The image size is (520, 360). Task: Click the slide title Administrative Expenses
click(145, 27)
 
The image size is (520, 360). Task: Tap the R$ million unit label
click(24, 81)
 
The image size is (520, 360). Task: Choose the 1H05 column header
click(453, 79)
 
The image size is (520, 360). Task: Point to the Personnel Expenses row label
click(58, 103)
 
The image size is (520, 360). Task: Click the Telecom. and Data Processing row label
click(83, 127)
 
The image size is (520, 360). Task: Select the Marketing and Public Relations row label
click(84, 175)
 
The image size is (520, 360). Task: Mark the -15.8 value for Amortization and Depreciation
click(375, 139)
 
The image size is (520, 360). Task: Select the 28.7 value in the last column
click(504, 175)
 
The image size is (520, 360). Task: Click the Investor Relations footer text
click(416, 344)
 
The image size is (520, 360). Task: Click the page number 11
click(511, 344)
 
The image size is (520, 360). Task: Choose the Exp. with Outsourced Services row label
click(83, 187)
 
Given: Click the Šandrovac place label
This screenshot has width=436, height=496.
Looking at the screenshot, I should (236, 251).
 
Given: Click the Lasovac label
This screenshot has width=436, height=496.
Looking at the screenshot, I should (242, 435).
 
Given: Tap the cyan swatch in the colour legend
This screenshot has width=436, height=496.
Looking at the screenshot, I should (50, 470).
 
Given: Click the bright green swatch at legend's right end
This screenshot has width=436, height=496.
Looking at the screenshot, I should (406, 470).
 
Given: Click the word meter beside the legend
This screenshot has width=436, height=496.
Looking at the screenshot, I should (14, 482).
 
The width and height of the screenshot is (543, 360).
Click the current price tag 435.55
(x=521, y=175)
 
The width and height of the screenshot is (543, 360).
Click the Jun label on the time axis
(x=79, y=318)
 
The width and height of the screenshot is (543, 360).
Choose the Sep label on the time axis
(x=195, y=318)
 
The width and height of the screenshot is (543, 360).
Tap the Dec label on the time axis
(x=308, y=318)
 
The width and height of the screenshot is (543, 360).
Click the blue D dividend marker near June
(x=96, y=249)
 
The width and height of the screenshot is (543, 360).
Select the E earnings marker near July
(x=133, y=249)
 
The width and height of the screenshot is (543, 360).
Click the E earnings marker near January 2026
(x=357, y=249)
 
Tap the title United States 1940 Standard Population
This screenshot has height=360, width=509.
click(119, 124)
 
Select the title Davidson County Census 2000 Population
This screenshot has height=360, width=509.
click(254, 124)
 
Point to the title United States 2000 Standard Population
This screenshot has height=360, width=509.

----------------------------------------

WHAT YOU WILL DO: Reproduce every one of the lines above word for word, from the first to the last.

WRITTEN ANSWER:
The image size is (520, 360). Task: Click the slide title Administrative Expenses
click(145, 27)
 
The image size is (520, 360). Task: Tap the R$ million unit label
click(24, 81)
 
The image size is (520, 360). Task: Choose the 1H05 column header
click(453, 79)
 
The image size is (520, 360). Task: Point to the Personnel Expenses row label
click(58, 103)
 
The image size is (520, 360). Task: Click the Telecom. and Data Processing row label
click(83, 127)
 
The image size is (520, 360). Task: Select the Marketing and Public Relations row label
click(84, 175)
 
The image size is (520, 360). Task: Mark the -15.8 value for Amortization and Depreciation
click(375, 139)
 
The image size is (520, 360). Task: Select the 28.7 value in the last column
click(504, 175)
 
The image size is (520, 360). Task: Click the Investor Relations footer text
click(416, 344)
 
The image size is (520, 360). Task: Click the page number 11
click(511, 344)
 
The image size is (520, 360). Task: Choose the Exp. with Outsourced Services row label
click(83, 187)
 
Given: Click the Šandrovac place label
This screenshot has width=436, height=496.
Looking at the screenshot, I should (236, 251).
 
Given: Click the Lasovac label
This screenshot has width=436, height=496.
Looking at the screenshot, I should (242, 435).
 
Given: Tap the cyan swatch in the colour legend
This screenshot has width=436, height=496.
Looking at the screenshot, I should (50, 470).
 
Given: Click the bright green swatch at legend's right end
This screenshot has width=436, height=496.
Looking at the screenshot, I should (406, 470).
 
Given: Click the word meter beside the legend
This screenshot has width=436, height=496.
Looking at the screenshot, I should (14, 482).
 
The width and height of the screenshot is (543, 360).
Click the current price tag 435.55
(x=521, y=175)
 
The width and height of the screenshot is (543, 360).
Click the Jun label on the time axis
(x=79, y=318)
 
The width and height of the screenshot is (543, 360).
Choose the Sep label on the time axis
(x=195, y=318)
 
The width and height of the screenshot is (543, 360).
Tap the Dec label on the time axis
(x=308, y=318)
 
The width and height of the screenshot is (543, 360).
Click the blue D dividend marker near June
(x=96, y=249)
 
The width and height of the screenshot is (543, 360).
Select the E earnings marker near July
(x=133, y=249)
 
The width and height of the screenshot is (543, 360).
Click the E earnings marker near January 2026
(x=357, y=249)
 
Tap the title United States 1940 Standard Population
This screenshot has height=360, width=509.
click(119, 124)
 
Select the title Davidson County Census 2000 Population
This screenshot has height=360, width=509.
click(254, 124)
 
Point to the title United States 2000 Standard Population
This screenshot has height=360, width=509.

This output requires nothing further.